After I arrived from my short vacation, my plans were precise: first implement the handling of the mouse, and then the drop-down menu. With a little purposeful nudging from Strangerke, I decided he is right again when he advised me to implement the saving and loading in the engine right after the mouse, so I can make the game completable as soon as possible. I took his advise and you can see the product of my work in the picture. True that the drop-down menu is still not working, but I think it can wait a bit more.

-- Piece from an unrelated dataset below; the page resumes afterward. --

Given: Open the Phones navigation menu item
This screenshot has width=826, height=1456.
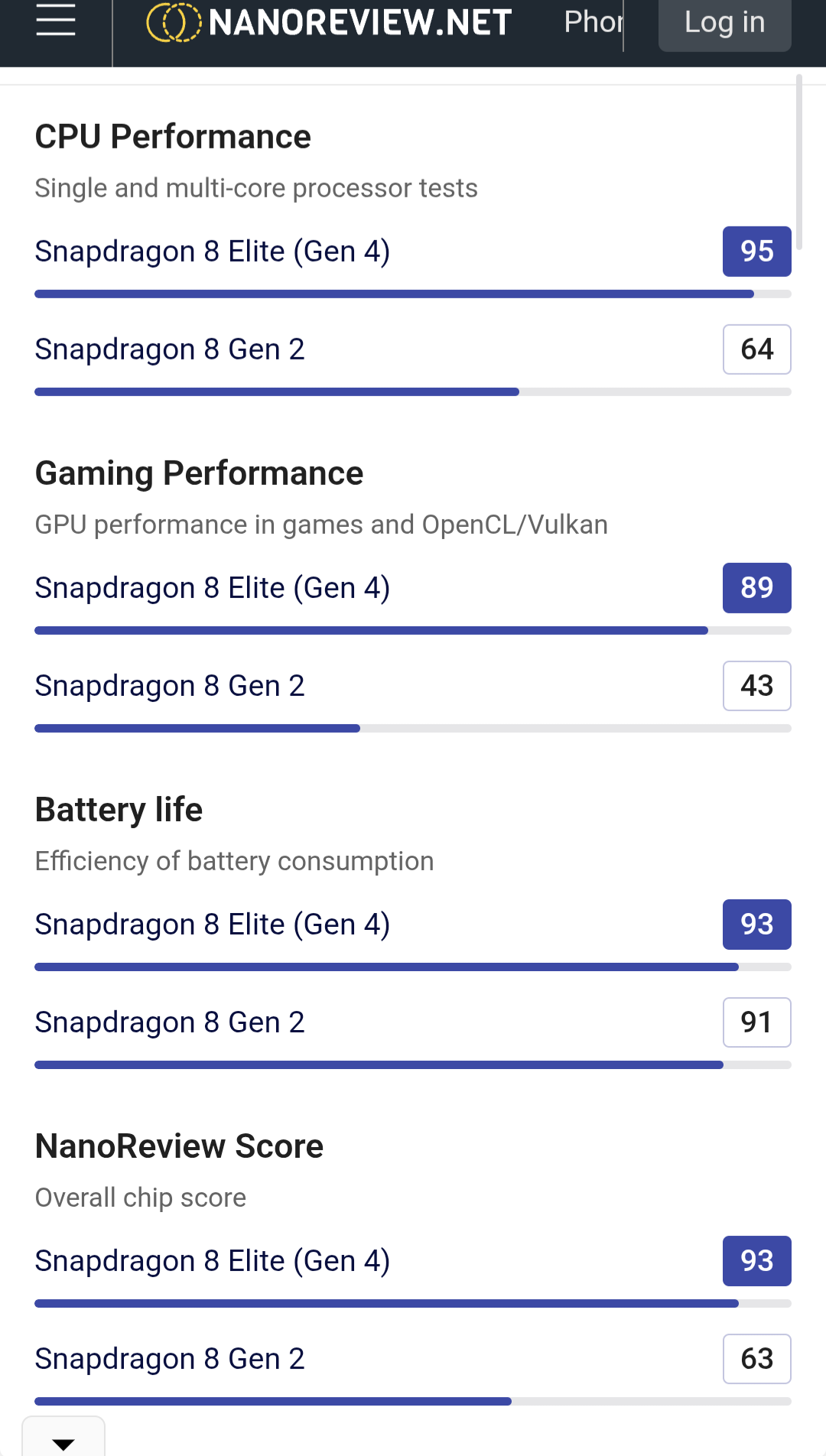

As I mentioned before, I started with the mouse. In truth, there wasn’t much to do since the game doesn’t have a pathfinding system or anything like that. Avvy just blindly follows the mouse on the screen until he collides with a “magical” line, or if you tell him to stop. In fact there are a lot of ways to do so: you can control Avalot with the keyboard, the mouse, and even with the little compass on the left part of the toolbar on the bottom. Practically, that covers almost everything I had to do with the mouse: moving around the main character with the help of it, accept scrolls by clicking on the screen, replace the cursor of the parser by clicking on the desired position and activate functions by clicking on their icon on the toolbar. These are implemented in Lucerna::checkclick() which you can check out here. Lucerna::verte() is the function responsible for guiding Avvy around on the screen.
The second and more tricky part of my week was spent with the saving/loading system. After a couple of hours of killing Strangerke’s and fuzzie’s brains with my stupid questions and fighting myself through these tutorials and reading a lot of code in Hugo and Mortvielle, I finally got a solid footing where I could start from. Practically, I copied or mimicked a lot of code in Hugo regarding the use of the GUI, but the implementation of the actual saving and loading came from Mortvielle by the use of Common::Serializer. This precious little thing gave me a lot of help during the implementation which was mostly done in AvalancheEngine::synchronize() by giving me a very pure and simple interface to work with.
After that I implemented various advanced engine features such as loading from the launcher and the displaying of thumbnails on the save and load screens. My last concern was adding some version control to the system and here we are: all working and done!
By the way, ScummVM has a very convenient and friendly API for developers to include these advanced features, and it was quite a pleasure to work with it as you may see for yourself if you take a look at the tutorials I mentioned before.